William Pycot son of Gilbert Pycot gave to the same Gilbert son of Hereward 2 virgates in Seagrave which he held of John de Colum of the honor of the earl of Chester of the soc of Barrow. [Harl. MS. 4748, f. 10.]


Earwaker (2:102) translates an early 13th century deed which was witnessed by Philip de Orreby, then Justiciary of Chester [1209-1228] and Gilbert Pigot, among others.  


Gileb’ Pygot witnessed a charter dating from about the beginning of Henry III’s reign (Ormerod 3:835).

Fletcher states, without giving sources:

Gilbert de Pichot of Butley succeeded his father Robert, and is styled joint-lord of Broxton. He married Margaret, daughter and heiress of Robert de Rullos, a descendant of Richard de Rullos, the son of Ilbert who held Clotton and Waverton at the time of the Domesday Survey. By this marriage the manors of Clotton, Waverton and Hatton came to the Picots. These estates were soon alienated to the Wavertons, Hattons and Vernons, and Pulfords, who all held under the Picots. Gilbert Picot occurs in several Charters 1220-1230, and was dead before 1237.


References


The Chartulary or Register of The Abbey of St. Werburgh Chester (ed. James Tait) Part I (Chetham Society, 1920), Part II (Chetham Society, 1923).


Earwaker, J. P. (John Parsons). East Cheshire, past and present, or, A history of the hundred of Macclesfield in the county Palatine of Chester - from original records. (London: Printed for the Author, 1878-1880).


Farrer, William. Honors and Knights’ Fees: an attempt to identify the component parts of certain honors and to trace the descent of the tenants of the same who held by knight's service or serjeanty from the eleventh to the fourteenth century. 3 vols. (Manchester University Press, 1923-1925).


Fletcher, W.G.D. “The Sequestration Papers of Thomas Pigott, of Chetwynd” in The Shropshire Archaeological and Natural History Society 3rd series, vol. 6 (1906). 

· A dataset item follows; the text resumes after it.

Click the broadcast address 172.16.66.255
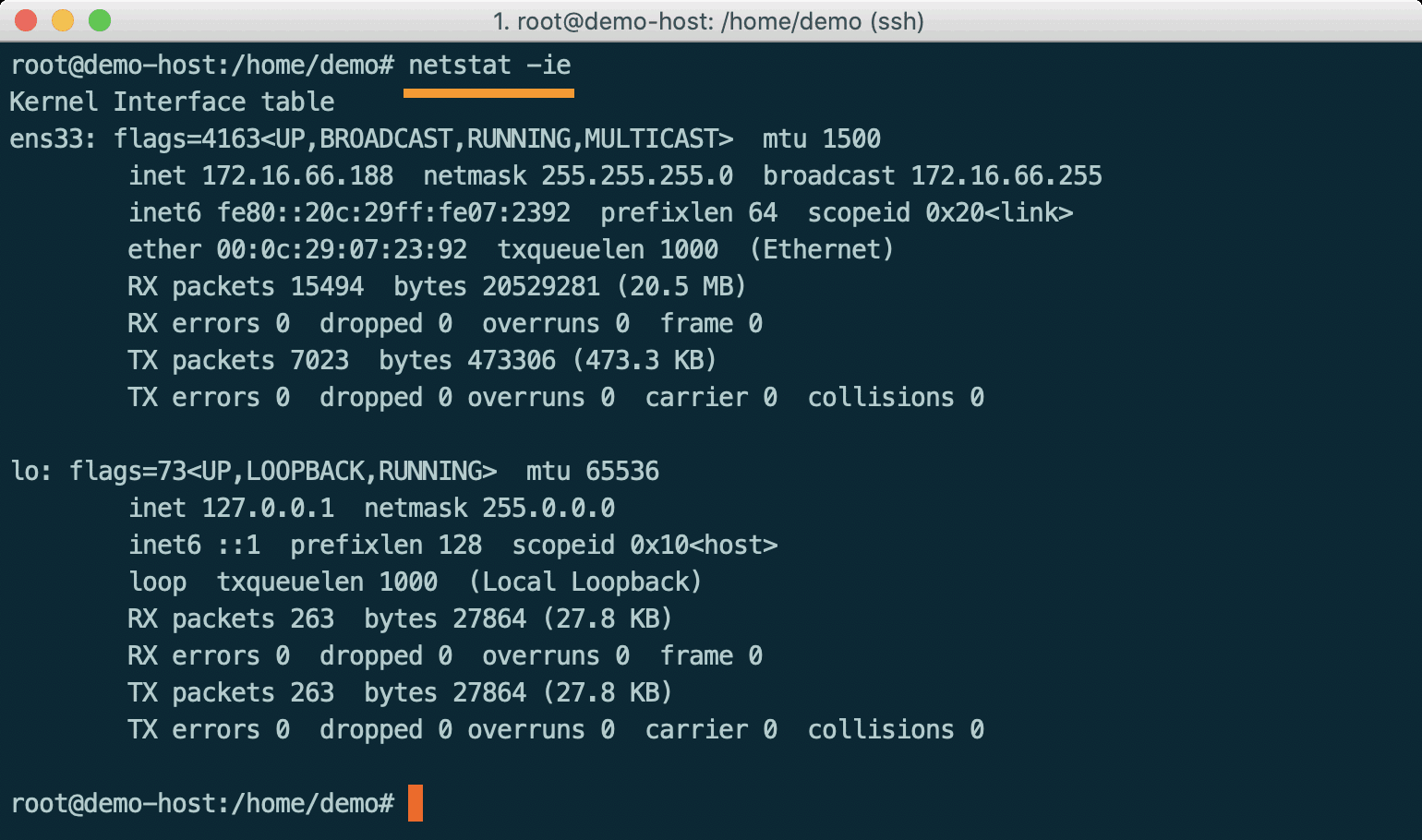Image resolution: width=1422 pixels, height=840 pixels. coord(1006,175)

Ormerod, George; Peter Leycester; William Smith; William Webb; and Thomas Helsby. The history of the county palatine and city of Chester: compiled from original evidences in public offices, the Harleian and Cottonian mss., parochial registers, private muniments, unpublished ms. collections of successive Cheshire antiquaries, and a personal survey of every township in the county, incorporated with a republication of King's Vale royal and Leycester's Cheshire antiquities. (London: G. Routledge, 1882).